##### Supplied records #####

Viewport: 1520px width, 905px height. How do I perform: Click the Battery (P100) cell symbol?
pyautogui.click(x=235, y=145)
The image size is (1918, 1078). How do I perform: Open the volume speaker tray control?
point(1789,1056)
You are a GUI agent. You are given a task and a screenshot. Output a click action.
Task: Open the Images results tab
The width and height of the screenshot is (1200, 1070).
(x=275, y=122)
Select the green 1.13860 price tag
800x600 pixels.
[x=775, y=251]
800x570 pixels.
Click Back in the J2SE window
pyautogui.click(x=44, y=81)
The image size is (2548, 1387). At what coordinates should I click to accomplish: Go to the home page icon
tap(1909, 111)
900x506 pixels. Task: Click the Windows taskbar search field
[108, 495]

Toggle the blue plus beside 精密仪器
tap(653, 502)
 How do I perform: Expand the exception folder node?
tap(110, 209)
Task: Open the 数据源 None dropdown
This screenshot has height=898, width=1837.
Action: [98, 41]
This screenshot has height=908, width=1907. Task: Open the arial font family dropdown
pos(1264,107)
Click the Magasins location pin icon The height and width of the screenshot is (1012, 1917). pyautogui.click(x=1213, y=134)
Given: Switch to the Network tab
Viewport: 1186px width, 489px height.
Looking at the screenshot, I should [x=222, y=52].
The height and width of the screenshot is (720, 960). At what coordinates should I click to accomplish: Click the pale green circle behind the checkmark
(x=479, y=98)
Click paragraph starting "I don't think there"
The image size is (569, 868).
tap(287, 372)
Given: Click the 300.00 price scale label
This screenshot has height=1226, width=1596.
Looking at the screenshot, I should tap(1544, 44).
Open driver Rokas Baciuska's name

#####

■ Short exercise ■
Quote the entire listing above word for word, leaving out nothing and changing nothing.

■ Exercise solution ■
Viewport: 1520px width, 905px height. How do I perform: Click the Battery (P100) cell symbol?
pyautogui.click(x=235, y=145)
The image size is (1918, 1078). How do I perform: Open the volume speaker tray control?
point(1789,1056)
You are a GUI agent. You are given a task and a screenshot. Output a click action.
Task: Open the Images results tab
The width and height of the screenshot is (1200, 1070).
(x=275, y=122)
Select the green 1.13860 price tag
800x600 pixels.
[x=775, y=251]
800x570 pixels.
Click Back in the J2SE window
pyautogui.click(x=44, y=81)
The image size is (2548, 1387). At what coordinates should I click to accomplish: Go to the home page icon
tap(1909, 111)
900x506 pixels. Task: Click the Windows taskbar search field
[108, 495]

Toggle the blue plus beside 精密仪器
tap(653, 502)
 How do I perform: Expand the exception folder node?
tap(110, 209)
Task: Open the 数据源 None dropdown
This screenshot has height=898, width=1837.
Action: [98, 41]
This screenshot has height=908, width=1907. Task: Open the arial font family dropdown
pos(1264,107)
Click the Magasins location pin icon The height and width of the screenshot is (1012, 1917). pyautogui.click(x=1213, y=134)
Given: Switch to the Network tab
Viewport: 1186px width, 489px height.
Looking at the screenshot, I should [x=222, y=52].
The height and width of the screenshot is (720, 960). At what coordinates should I click to accomplish: Click the pale green circle behind the checkmark
(x=479, y=98)
Click paragraph starting "I don't think there"
The image size is (569, 868).
tap(287, 372)
Given: Click the 300.00 price scale label
This screenshot has height=1226, width=1596.
Looking at the screenshot, I should tap(1544, 44).
Open driver Rokas Baciuska's name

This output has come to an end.